PROMPT:
An exact reprint of the whole listing is what the answer must contain.

DATA FOR THIS EXERCISE:
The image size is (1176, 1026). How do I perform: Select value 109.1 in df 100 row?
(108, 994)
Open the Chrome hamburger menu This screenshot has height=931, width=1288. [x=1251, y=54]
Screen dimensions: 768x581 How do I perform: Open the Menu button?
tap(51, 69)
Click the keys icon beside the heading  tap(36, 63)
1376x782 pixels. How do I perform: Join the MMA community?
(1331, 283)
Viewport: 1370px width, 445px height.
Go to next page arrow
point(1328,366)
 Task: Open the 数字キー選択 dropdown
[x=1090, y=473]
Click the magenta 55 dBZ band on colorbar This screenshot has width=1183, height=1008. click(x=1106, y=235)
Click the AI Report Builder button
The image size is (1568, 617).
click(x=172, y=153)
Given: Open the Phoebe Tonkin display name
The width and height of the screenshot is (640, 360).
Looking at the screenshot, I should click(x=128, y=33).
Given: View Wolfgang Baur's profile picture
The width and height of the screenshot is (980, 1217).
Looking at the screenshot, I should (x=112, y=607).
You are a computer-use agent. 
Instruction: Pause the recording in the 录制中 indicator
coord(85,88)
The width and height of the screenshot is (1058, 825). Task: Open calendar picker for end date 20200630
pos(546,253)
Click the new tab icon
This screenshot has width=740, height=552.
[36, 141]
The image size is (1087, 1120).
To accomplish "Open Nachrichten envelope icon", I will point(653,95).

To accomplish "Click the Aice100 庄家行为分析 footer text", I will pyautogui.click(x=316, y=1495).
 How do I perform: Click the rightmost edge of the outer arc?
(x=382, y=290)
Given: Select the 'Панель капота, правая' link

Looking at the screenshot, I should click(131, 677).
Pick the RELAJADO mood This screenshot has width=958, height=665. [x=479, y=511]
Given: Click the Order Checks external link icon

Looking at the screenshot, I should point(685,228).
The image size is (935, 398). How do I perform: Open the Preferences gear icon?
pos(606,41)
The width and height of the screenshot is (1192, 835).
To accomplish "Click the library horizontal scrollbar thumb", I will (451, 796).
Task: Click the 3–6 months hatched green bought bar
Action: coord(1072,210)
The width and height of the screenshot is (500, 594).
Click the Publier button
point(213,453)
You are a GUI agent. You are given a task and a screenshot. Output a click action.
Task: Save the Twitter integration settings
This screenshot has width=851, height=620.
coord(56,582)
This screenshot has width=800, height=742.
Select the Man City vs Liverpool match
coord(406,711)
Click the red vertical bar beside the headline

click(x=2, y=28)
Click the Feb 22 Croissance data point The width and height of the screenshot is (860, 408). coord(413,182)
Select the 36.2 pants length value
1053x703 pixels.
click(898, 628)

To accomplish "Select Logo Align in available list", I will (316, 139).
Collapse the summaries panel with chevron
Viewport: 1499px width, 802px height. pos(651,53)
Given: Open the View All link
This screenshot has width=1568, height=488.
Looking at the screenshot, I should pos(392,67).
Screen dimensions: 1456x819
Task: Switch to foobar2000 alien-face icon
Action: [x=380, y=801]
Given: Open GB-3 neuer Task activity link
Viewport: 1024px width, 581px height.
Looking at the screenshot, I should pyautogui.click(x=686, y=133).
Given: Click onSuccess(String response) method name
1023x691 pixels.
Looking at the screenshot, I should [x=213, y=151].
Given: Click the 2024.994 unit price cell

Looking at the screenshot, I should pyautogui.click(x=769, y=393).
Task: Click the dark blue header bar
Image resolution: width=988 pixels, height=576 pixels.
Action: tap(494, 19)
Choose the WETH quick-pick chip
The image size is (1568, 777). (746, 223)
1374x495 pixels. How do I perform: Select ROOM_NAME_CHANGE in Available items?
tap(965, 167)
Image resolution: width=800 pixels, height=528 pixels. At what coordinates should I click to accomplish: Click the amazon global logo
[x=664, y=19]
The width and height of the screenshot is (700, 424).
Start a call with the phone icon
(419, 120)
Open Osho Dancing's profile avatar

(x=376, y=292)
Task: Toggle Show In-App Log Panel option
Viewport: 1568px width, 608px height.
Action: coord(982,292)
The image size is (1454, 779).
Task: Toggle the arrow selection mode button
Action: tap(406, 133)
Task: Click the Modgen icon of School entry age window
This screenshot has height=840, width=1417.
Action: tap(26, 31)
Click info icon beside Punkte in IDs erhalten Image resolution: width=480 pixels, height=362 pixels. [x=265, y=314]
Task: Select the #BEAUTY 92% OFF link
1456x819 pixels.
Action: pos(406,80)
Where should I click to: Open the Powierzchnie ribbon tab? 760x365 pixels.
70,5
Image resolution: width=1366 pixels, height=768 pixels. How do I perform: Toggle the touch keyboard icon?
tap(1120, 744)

TASK SOLUTION:
The image size is (1176, 1026). How do I perform: Select value 109.1 in df 100 row?
(108, 994)
Open the Chrome hamburger menu This screenshot has height=931, width=1288. [x=1251, y=54]
Screen dimensions: 768x581 How do I perform: Open the Menu button?
tap(51, 69)
Click the keys icon beside the heading  tap(36, 63)
1376x782 pixels. How do I perform: Join the MMA community?
(1331, 283)
Viewport: 1370px width, 445px height.
Go to next page arrow
point(1328,366)
 Task: Open the 数字キー選択 dropdown
[x=1090, y=473]
Click the magenta 55 dBZ band on colorbar This screenshot has width=1183, height=1008. click(x=1106, y=235)
Click the AI Report Builder button
The image size is (1568, 617).
click(x=172, y=153)
Given: Open the Phoebe Tonkin display name
The width and height of the screenshot is (640, 360).
Looking at the screenshot, I should click(x=128, y=33).
Given: View Wolfgang Baur's profile picture
The width and height of the screenshot is (980, 1217).
Looking at the screenshot, I should (x=112, y=607).
You are a computer-use agent. 
Instruction: Pause the recording in the 录制中 indicator
coord(85,88)
The width and height of the screenshot is (1058, 825). Task: Open calendar picker for end date 20200630
pos(546,253)
Click the new tab icon
This screenshot has width=740, height=552.
[36, 141]
The image size is (1087, 1120).
To accomplish "Open Nachrichten envelope icon", I will point(653,95).

To accomplish "Click the Aice100 庄家行为分析 footer text", I will pyautogui.click(x=316, y=1495).
 How do I perform: Click the rightmost edge of the outer arc?
(x=382, y=290)
Given: Select the 'Панель капота, правая' link

Looking at the screenshot, I should click(131, 677).
Pick the RELAJADO mood This screenshot has width=958, height=665. [x=479, y=511]
Given: Click the Order Checks external link icon

Looking at the screenshot, I should point(685,228).
The image size is (935, 398). How do I perform: Open the Preferences gear icon?
pos(606,41)
The width and height of the screenshot is (1192, 835).
To accomplish "Click the library horizontal scrollbar thumb", I will (451, 796).
Task: Click the 3–6 months hatched green bought bar
Action: coord(1072,210)
The width and height of the screenshot is (500, 594).
Click the Publier button
point(213,453)
You are a GUI agent. You are given a task and a screenshot. Output a click action.
Task: Save the Twitter integration settings
This screenshot has width=851, height=620.
coord(56,582)
This screenshot has width=800, height=742.
Select the Man City vs Liverpool match
coord(406,711)
Click the red vertical bar beside the headline

click(x=2, y=28)
Click the Feb 22 Croissance data point The width and height of the screenshot is (860, 408). coord(413,182)
Select the 36.2 pants length value
1053x703 pixels.
click(898, 628)

To accomplish "Select Logo Align in available list", I will (316, 139).
Collapse the summaries panel with chevron
Viewport: 1499px width, 802px height. pos(651,53)
Given: Open the View All link
This screenshot has width=1568, height=488.
Looking at the screenshot, I should pos(392,67).
Screen dimensions: 1456x819
Task: Switch to foobar2000 alien-face icon
Action: [x=380, y=801]
Given: Open GB-3 neuer Task activity link
Viewport: 1024px width, 581px height.
Looking at the screenshot, I should pyautogui.click(x=686, y=133).
Given: Click onSuccess(String response) method name
1023x691 pixels.
Looking at the screenshot, I should [x=213, y=151].
Given: Click the 2024.994 unit price cell

Looking at the screenshot, I should pyautogui.click(x=769, y=393).
Task: Click the dark blue header bar
Image resolution: width=988 pixels, height=576 pixels.
Action: tap(494, 19)
Choose the WETH quick-pick chip
The image size is (1568, 777). (746, 223)
1374x495 pixels. How do I perform: Select ROOM_NAME_CHANGE in Available items?
tap(965, 167)
Image resolution: width=800 pixels, height=528 pixels. At what coordinates should I click to accomplish: Click the amazon global logo
[x=664, y=19]
The width and height of the screenshot is (700, 424).
Start a call with the phone icon
(419, 120)
Open Osho Dancing's profile avatar

(x=376, y=292)
Task: Toggle Show In-App Log Panel option
Viewport: 1568px width, 608px height.
Action: coord(982,292)
The image size is (1454, 779).
Task: Toggle the arrow selection mode button
Action: tap(406, 133)
Task: Click the Modgen icon of School entry age window
This screenshot has height=840, width=1417.
Action: tap(26, 31)
Click info icon beside Punkte in IDs erhalten Image resolution: width=480 pixels, height=362 pixels. [x=265, y=314]
Task: Select the #BEAUTY 92% OFF link
1456x819 pixels.
Action: pos(406,80)
Where should I click to: Open the Powierzchnie ribbon tab? 760x365 pixels.
70,5
Image resolution: width=1366 pixels, height=768 pixels. How do I perform: Toggle the touch keyboard icon?
tap(1120, 744)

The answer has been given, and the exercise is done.